§ Fragmento del documento:

==================================================

Diciembre 7, 2024

A cada cual su Stalingrado

En Ecuador el domingo se sabrán los resultados de la campaña presidencial en la que se enfrentan principalmente dos fuerzas capitalistas: la de la vieja derecha, con sus partidos corruptos y con el dinero de los hombres más ricos del país, y el sector neodesarrollista y progresista dirigido por el actual presidente Rafael Correa y su partido Alianza País, cuyo candidato es Lenín Moreno, sin duda mucho mejor que sus adversarios y el favorito en las encuestas, pues el gobierno de Correa hizo bastantes cosas buenas.

 

 

La campaña ha sido gris y no entusiasmó, ya que la izquierda ecologista, feminista, obrera e indigenista –que se separó hace rato de Correa– no pudo presentar un candidato con posibilidades reales, y la derecha ni siquiera logró unificarse y espera, sobre todo, de su control de los medios de información.

==================================================

§ Extractos de registros:

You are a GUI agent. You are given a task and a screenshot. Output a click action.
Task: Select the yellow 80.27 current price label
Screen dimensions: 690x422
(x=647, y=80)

==================================================

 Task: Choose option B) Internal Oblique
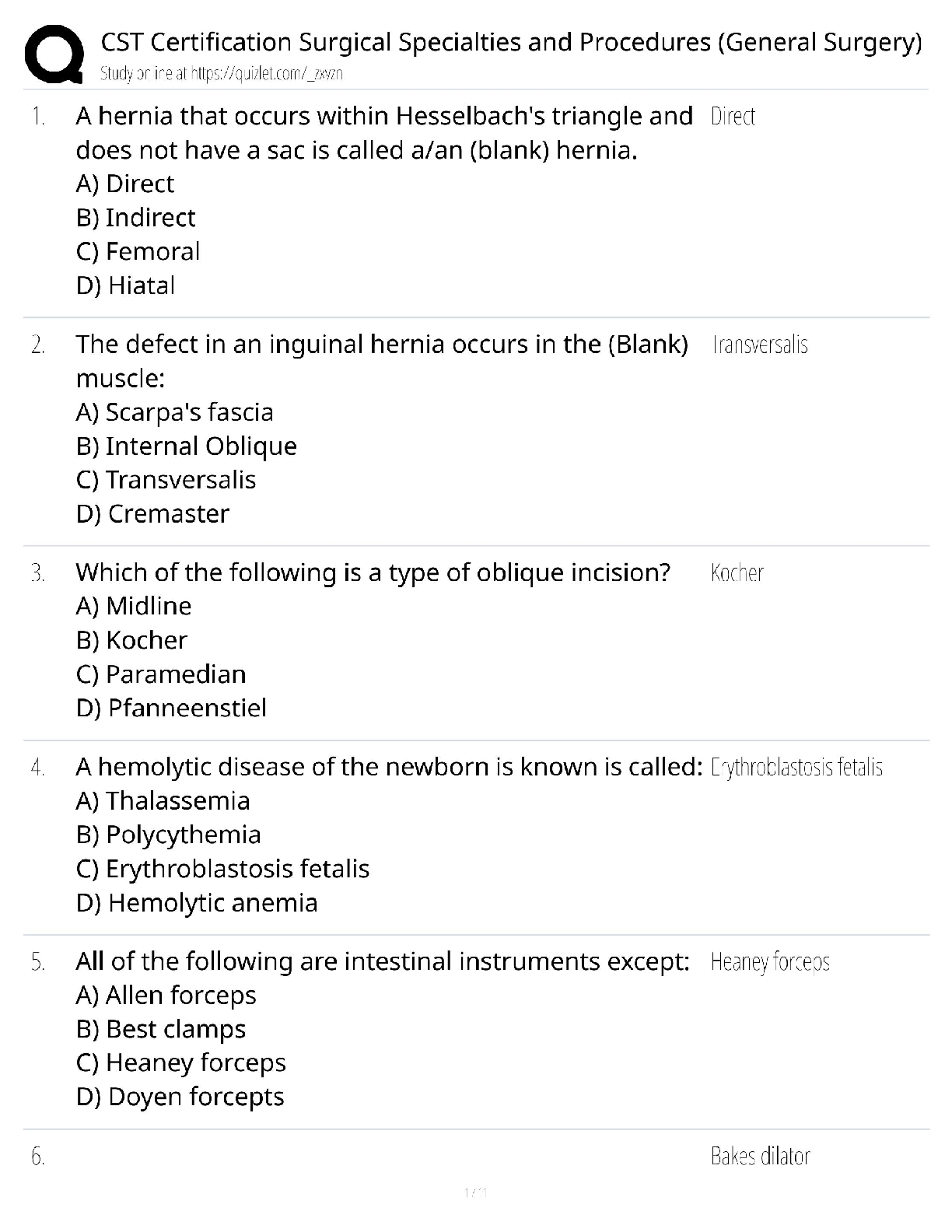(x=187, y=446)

==================================================

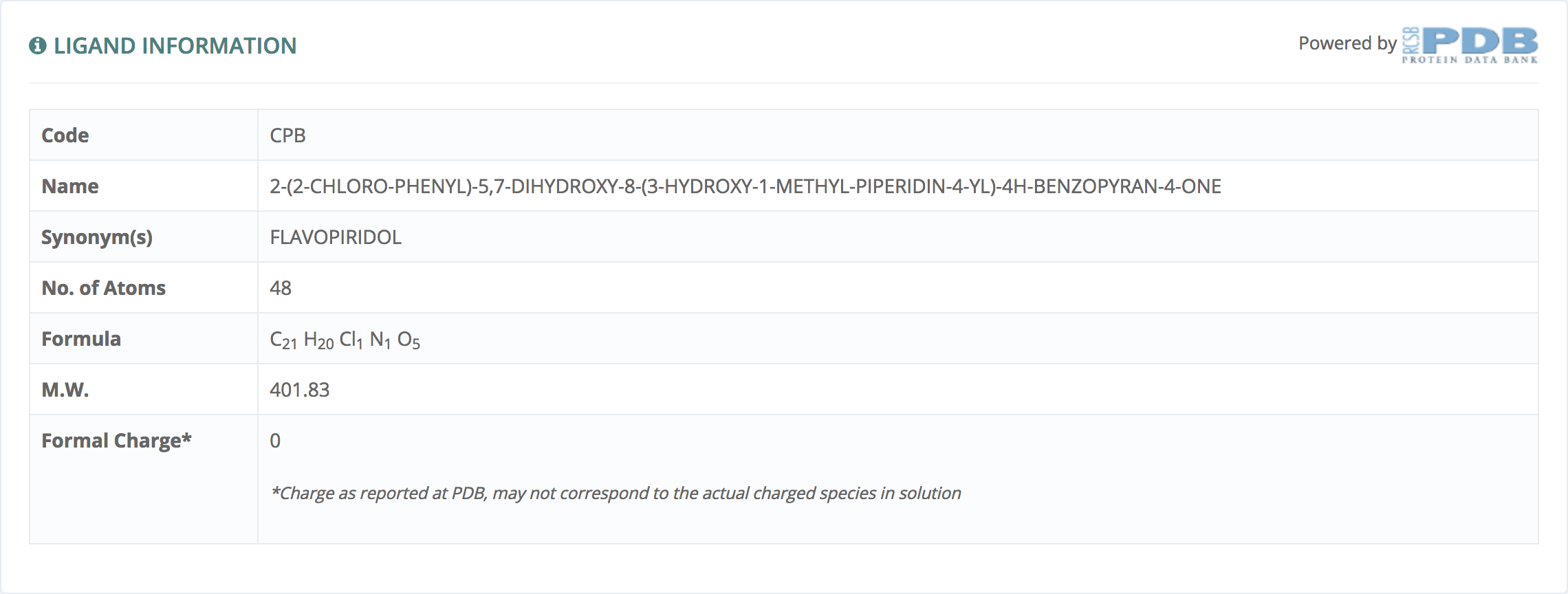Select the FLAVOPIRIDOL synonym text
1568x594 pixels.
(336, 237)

==================================================

§ Instrucciones:
a) Enumera los adjetivos con que el artículo sobre las elecciones en Ecuador califica a la izquierda que se separó de Correa.
b) Prosigue, por favor, el artículo sobre las elecciones en Ecuador a partir de su última oración.
Los registros provienen de una fuente distinta.

§ Resultados por tarea:
a) Ecologista, feminista, obrera e indigenista.

b)
Pero como demuestran los ejemplos de Argentina, Brasil, Venezuela, Ecuador, Bolivia, Hugo Chávez, Evo Morales, Rafael Correa mismo y hasta Lula y Néstor Kirchner, llegaron a la presidencia teniendo a todos esos medios en contra y sólo posteriormente sus propios errores y limitaciones políticas les fueron dando credibilidad a los ladridos de esa jauría.

Es obvio decirlo, pero en estas elecciones presidenciales en Ecuador se dirime la relación de fuerzas entre los principales bloques capitalistas del país, con la intervención oculta, como siempre, del Departamento de Estado y de las trasnacionales, con una izquierda social muy golpeada y desilusionada por el gobierno de Correa y que no está en condiciones de ser protagónica. Sobre todo ahora que Correa no pensó nada mejor en épocas electorales que ocupar militarmente el territorio de los indígenas shuar para obligarlos a aceptar instalaciones petroleras en su territorio y asestó así un golpe simultáneo a la defensa del ambiente y a la autonomía de los pueblos indígenas, ambos derechos constitucionales fundamentales.

Sin embargo, hay analistas que escriben y vuelven a escribir muy orondos que en Ecuador se está librando una nueva batalla de Stalingrado.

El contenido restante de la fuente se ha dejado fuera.